À tout cela s'ajoute le fait que ces problèmes ne seront pas affrontés de manière égale par toutes les populations. En Caroline du Nord, par exemple, les enfants noirs représentent 33% de la population des familles d'accueil, mais seulement 23% de la population totale de l'État. Cette loi donnerait au système une plus grande marge de manœuvre pour discriminer par race et classe, problèmes déjà intégrés dans le système de protection de l'enfance.
"Nous savons que les femmes pauvres et les femmes de couleur sont plus susceptibles d'être soupçonnées de consommation de drogues, donc elles sont plus susceptibles d'être dépistées et plus susceptibles d'être signalées", a déclaré Peeler. «Le projet de loi est vraiment inquiétant en partie parce que tout le monde apprécie vraiment la confiance et la confidentialité avec leurs médecins et il ne permettrait pas cela aux personnes qui peuvent tomber enceintes.»
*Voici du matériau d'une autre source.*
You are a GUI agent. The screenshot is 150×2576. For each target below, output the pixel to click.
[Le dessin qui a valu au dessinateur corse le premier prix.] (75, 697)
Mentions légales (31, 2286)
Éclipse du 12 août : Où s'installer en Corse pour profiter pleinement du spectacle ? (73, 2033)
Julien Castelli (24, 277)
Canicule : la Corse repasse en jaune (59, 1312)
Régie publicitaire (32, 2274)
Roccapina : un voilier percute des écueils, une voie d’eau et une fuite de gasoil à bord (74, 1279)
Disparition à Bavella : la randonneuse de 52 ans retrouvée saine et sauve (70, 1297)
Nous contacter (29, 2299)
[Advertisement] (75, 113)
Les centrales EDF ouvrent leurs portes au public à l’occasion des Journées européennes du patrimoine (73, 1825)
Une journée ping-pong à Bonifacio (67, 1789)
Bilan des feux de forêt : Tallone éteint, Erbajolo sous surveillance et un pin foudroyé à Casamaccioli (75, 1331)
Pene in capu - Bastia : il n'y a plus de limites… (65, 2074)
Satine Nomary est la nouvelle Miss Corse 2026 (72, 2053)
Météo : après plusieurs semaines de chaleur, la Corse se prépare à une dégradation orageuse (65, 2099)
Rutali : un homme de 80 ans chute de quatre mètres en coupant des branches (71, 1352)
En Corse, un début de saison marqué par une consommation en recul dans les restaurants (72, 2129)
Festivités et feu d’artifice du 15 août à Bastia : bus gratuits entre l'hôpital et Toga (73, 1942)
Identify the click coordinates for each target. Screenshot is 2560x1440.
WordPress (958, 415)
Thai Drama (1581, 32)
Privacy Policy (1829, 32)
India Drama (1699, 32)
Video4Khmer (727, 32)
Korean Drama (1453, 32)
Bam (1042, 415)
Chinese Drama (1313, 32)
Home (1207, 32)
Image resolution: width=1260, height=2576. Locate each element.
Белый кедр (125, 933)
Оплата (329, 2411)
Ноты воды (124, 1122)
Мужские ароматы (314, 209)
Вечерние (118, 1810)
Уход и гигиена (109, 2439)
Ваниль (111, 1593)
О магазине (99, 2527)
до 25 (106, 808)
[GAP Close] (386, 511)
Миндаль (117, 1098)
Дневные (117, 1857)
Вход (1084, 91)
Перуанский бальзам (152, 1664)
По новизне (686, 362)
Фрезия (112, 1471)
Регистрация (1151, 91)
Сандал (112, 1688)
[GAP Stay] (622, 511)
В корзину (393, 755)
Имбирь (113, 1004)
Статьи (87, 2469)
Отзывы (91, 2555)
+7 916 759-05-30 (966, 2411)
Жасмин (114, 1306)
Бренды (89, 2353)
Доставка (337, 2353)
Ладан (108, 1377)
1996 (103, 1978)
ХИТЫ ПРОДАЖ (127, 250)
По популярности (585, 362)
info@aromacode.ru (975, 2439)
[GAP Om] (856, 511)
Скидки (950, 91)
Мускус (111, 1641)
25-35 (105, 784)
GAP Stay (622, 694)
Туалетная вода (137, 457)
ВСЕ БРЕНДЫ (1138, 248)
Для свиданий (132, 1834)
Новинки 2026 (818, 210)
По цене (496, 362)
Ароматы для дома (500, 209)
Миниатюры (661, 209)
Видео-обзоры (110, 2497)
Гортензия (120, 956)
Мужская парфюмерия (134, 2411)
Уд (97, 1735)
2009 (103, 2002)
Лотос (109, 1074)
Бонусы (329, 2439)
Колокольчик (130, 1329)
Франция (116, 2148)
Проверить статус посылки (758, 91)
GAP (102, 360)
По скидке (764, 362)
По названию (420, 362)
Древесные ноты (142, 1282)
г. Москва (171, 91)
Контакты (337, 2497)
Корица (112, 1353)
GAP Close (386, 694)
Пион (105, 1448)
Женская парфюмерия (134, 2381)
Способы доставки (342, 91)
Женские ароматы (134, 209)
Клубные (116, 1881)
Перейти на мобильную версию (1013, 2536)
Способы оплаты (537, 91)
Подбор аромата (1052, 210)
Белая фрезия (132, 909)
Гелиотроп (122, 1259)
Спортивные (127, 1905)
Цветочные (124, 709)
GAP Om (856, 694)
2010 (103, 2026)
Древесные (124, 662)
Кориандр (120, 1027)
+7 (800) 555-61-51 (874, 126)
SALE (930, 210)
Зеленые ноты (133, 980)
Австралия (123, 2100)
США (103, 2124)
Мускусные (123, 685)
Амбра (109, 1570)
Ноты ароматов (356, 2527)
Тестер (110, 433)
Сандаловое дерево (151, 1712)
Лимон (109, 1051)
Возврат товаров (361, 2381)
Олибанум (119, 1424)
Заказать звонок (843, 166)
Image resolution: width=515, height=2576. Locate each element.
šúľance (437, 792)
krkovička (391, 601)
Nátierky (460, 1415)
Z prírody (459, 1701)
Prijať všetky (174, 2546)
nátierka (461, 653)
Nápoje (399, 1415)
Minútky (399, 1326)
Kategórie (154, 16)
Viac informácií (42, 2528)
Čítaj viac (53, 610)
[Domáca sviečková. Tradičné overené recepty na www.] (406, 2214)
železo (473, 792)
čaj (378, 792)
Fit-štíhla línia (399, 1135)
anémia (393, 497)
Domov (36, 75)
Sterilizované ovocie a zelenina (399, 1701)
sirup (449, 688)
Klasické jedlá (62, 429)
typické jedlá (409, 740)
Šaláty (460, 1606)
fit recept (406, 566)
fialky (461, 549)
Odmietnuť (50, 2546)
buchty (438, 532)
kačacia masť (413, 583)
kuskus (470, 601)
Lorsque la législation perpétue l'idée que la toxicomanie peut être une maladie chronique récurrente jusqu'au moment de la grossesse – lorsqu'elle devient un échec moral et représentative d'un manque d'amour maternel approprié – elle ne protège pas la communauté, ce qui devrait être la fonction de base de la loi. HB 918 et d'autres lois similaires défient la science en faveur de la stigmatisation et rapprochent le gouvernement de l'abrogation de l'agence de reproduction aux États-Unis. Et, bien sûr, cela crée une nouvelle voie pour punir les toxicomanes même si le système de justice pénale commence enfin, quoique lentement, à reconnaître que les mesures punitives sont inefficaces contre la toxicomanie.
"C'est certainement un autre volet de l'activité comme d'habitude pour la guerre contre la drogue", a souligné Vincent.